Given the orthodox — say, the evangelical bishops in the House of Lords — are now always on the defensive (when they say anything at all), and LGBT-affirmation is on the offensive, all that is needed is for the fuddy-duddy old guard to retire. Naively assuming all is well plays right into the ‘gay’ activist hand, and is precisely what it is after, for it keeps the facade reasurringly intact while radically changing the reality of what people actually believe and how they operate their sexual lives. FCA is about challenging this slow but insidious slippage, and doing it openly, positively, and publicly. It is hard to confront denial, but it must be done.
Are things truly satisfactory?

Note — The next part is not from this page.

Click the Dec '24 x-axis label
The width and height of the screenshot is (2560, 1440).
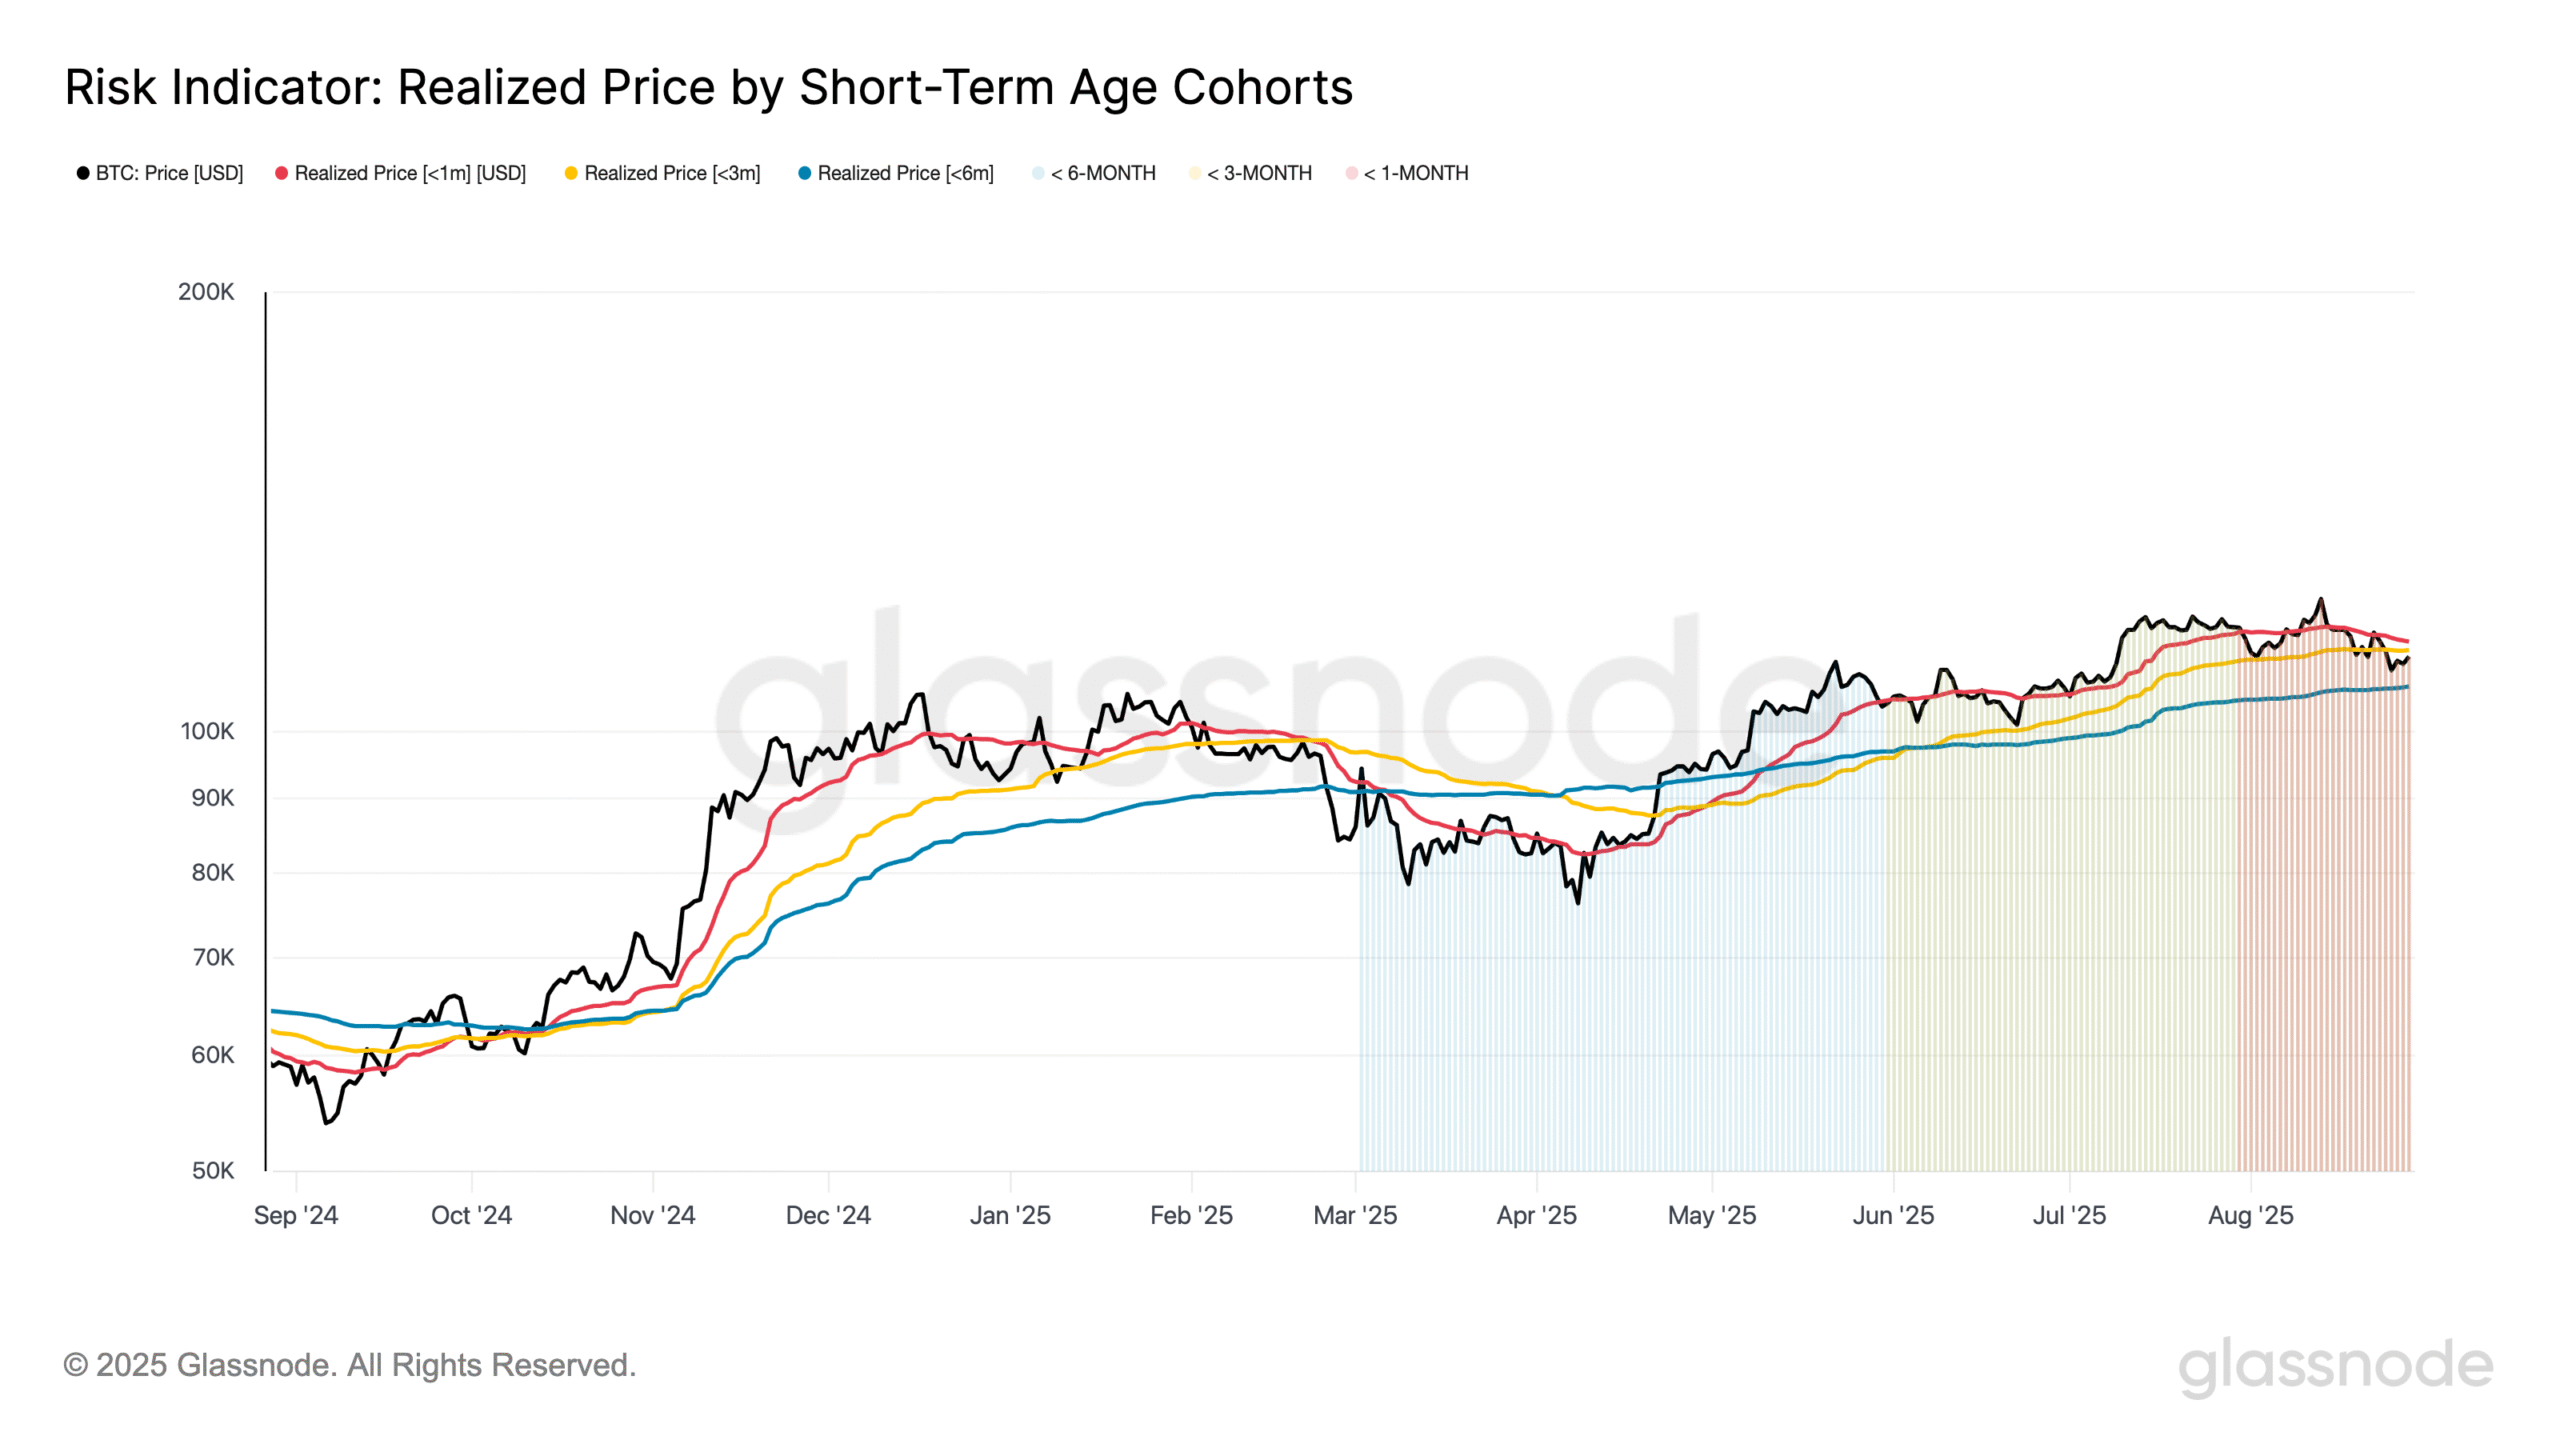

Well, then, what about the fates of people like Lillian Ladele, Gary McPherson, David Booker, Kwabena Peat, Theresa Davies (for a start)? What about the Roman Catholic adoption agencies in the UK who have either had to compromise their view that children need and deserve both a mother and a father (if at all possible) or throw in the towel? And where are the CoE ‘equivalents’? CoE parishioners say that they have not been open with their views at their places of employment because they know that their churches and dioceses would not stand with them as they faced the metaphorical firing line. Who will stand with them, then? FCA will.
One final point needs to be made. FCA is also standing publicly with the persecuted orthodox in the US, those who have been personally targeted, slandered, sued, defrocked and deposed by a ‘loving’, ‘tolerant’ TEC. Where is concern shown for these victims who have lost their parsonages, churches etc. which they paid for and maintained, not their diocese? Where is the concern for those who have lost everything, including their pensions? At this point TEC is spending over six million dollars on law suits which they are pursuing through the civil courts against orthodox groups who refuse to go along with the new mandatory GLBT-affirming church agenda. Around 120 clergy and three bishops have been deposed, with another six bishops essentially deposed. See http://www.anglican-mainstream.net/?p=11499#more-11499 for the details. Is this satisfactory? If not, why are we not hearing that justice be done? FCA is publicly standing with these oppressed sisters and brothers. Will you do the same?